Bright orange trash boom aims to clean up Jordan River
SALT LAKE COUNTY– The Nature Conservancy and Salt Lake County have teamed up to skim trash from the surface of the Jordan River to preserve water quality and protect wildlife in the Great Salt Lake. They showed off their new project Monday, and hope to improve the entire ecosystem.
A week ago, the Salt Lake County Public Works Department installed a long orange trash boom across the Jordan River north of Center Street in North Salt Lake.
“This will make a big difference for not only water quality, but the wildlife in the lake itself,” said Chris Brown, director of stewardship for The Nature Conservancy.

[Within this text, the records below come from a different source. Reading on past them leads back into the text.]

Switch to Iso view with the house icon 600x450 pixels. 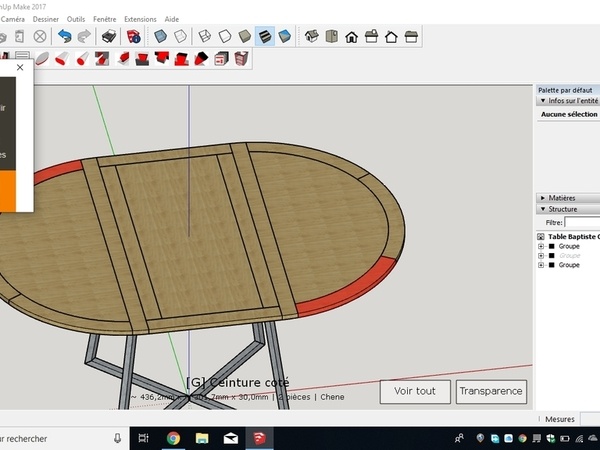tap(311, 37)
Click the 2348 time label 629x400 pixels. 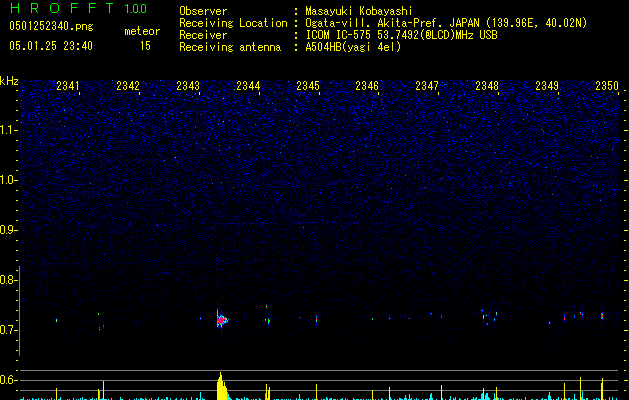click(x=487, y=86)
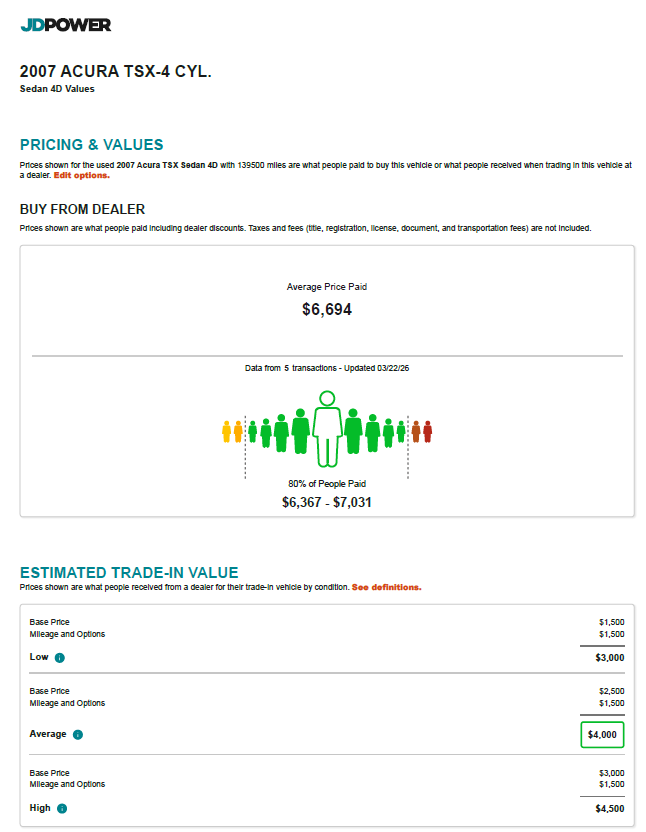Select the highlighted $4,000 average value box

602,734
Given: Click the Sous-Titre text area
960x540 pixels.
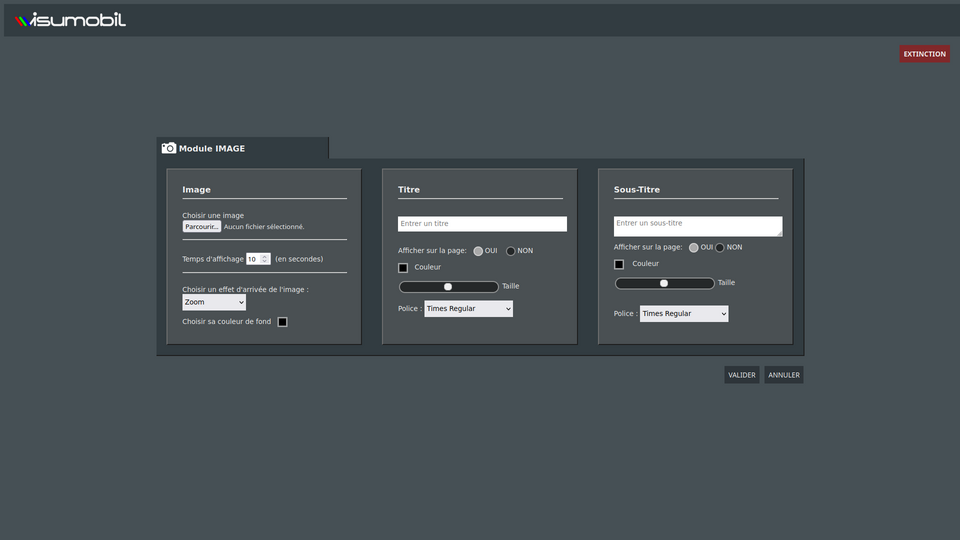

The idea is pretty simple: keep the floating garbage from making it all the way to the wetlands and the great Salt Lake which is only a few miles downstream.

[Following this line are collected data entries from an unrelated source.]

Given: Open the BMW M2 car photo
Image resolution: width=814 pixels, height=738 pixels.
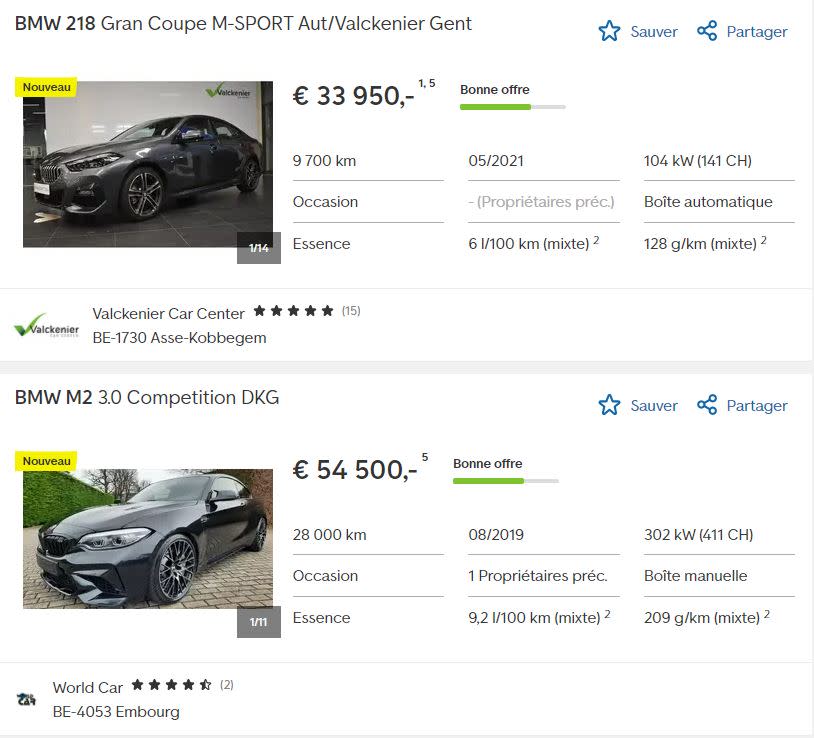Looking at the screenshot, I should point(147,539).
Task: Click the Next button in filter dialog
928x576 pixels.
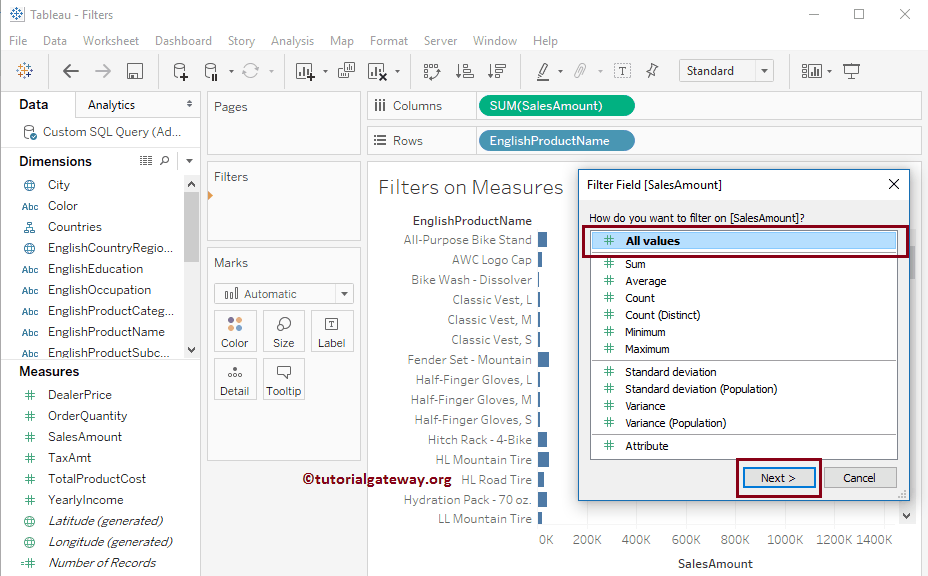Action: [778, 478]
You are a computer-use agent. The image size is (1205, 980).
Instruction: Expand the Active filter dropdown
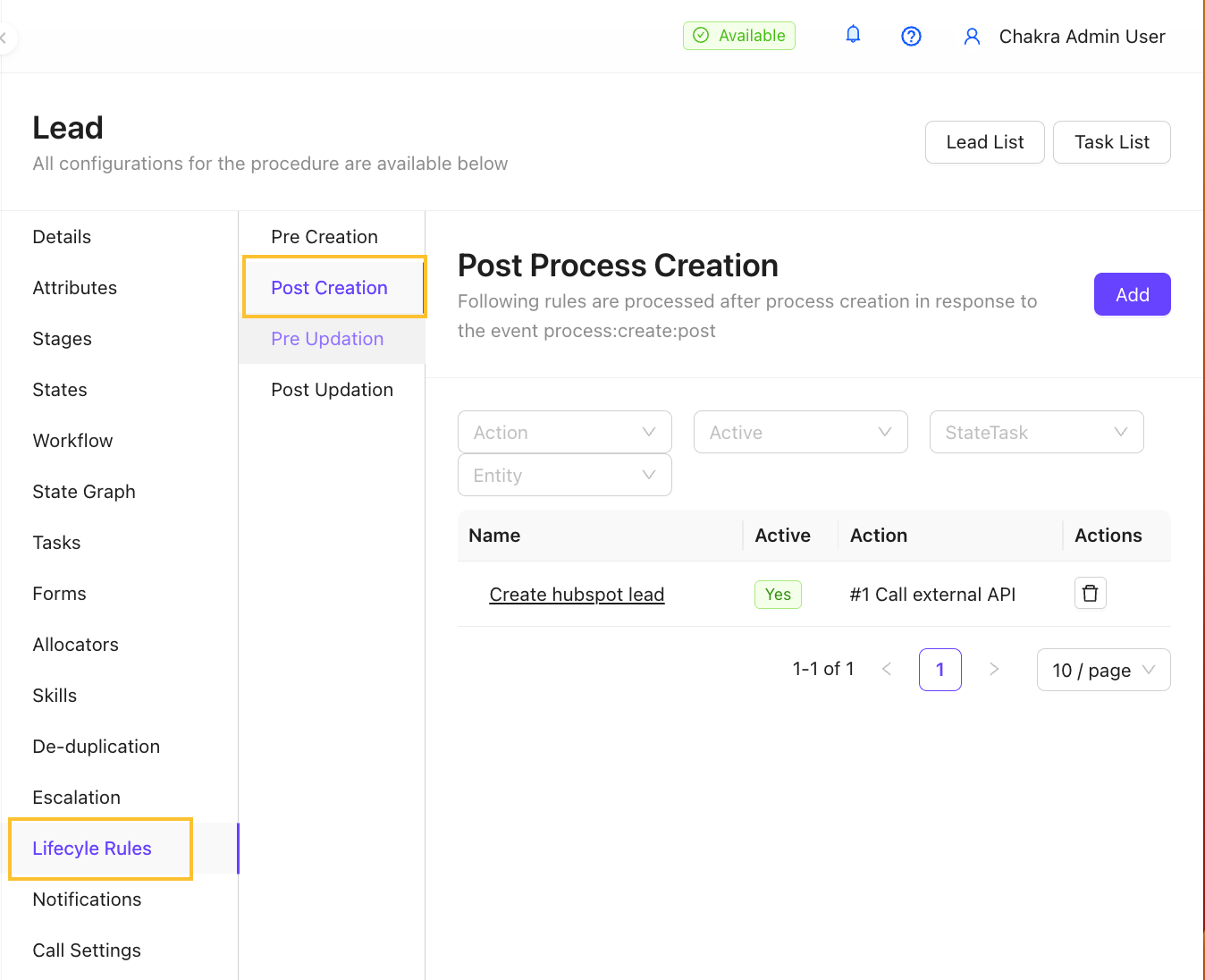[x=800, y=433]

“You’re going to see a cleaner riverbank,” said Ryan Shelton, spokesman for Salt Lake County Public Works. “You’re going to see less garbage and trash debris floating in the river.
The Nature Conservancy sees the river as a tremendous resource for our community, rather than a garbage flume. But, for an urban waterway, floating trash is a reality on the Jordan.
“Everything comes through this river at some point,” said Brown, citing the flow of water on the Wasatch Front.
The biggest pollution problem in the river is plastics, and more specifically, plastic bottles. There are dozens of them trapped in the trash boom.
“They don’t break down easily, and we use so many plastics,” said Brown. “It all piles up, and they all float and they all end up either in a river, an ocean, or a lake. There’s bottles everywhere. They end up everywhere. They can become hazards for wildlife.”
Right now, they don’t know how many pounds of garbage they expect to pull out of the river at the boom. After one week, it has collected several hundred pounds of floating trash including a couple of tires.
“It just depends on what ends up going down storm drains, or what people throw in the river,” Brown said. “I’ve seen all kinds of debris, including TVs,” said Brown. “You look over there right now, there’s bike tires, car tires, gas cans, just about anything that floats ends up down here.”
The project started with concerned citizens, members of duck clubs on the lake and environmental groups. They approached Salt Lake County, which put up $290,000 for the trash boom.
“So far, I’m impressed with what I’ve seen,” said Brown.
In the next month, Salt Lake County will install a webcam on on a nearby pole aimed at the trash boom. When the volume of garbage builds up, they will send a crew out to skim it off, and haul it away. If this boom proves effective in keeping a lot of trash out of the lake, Salt Lake County may install additional booms upstream.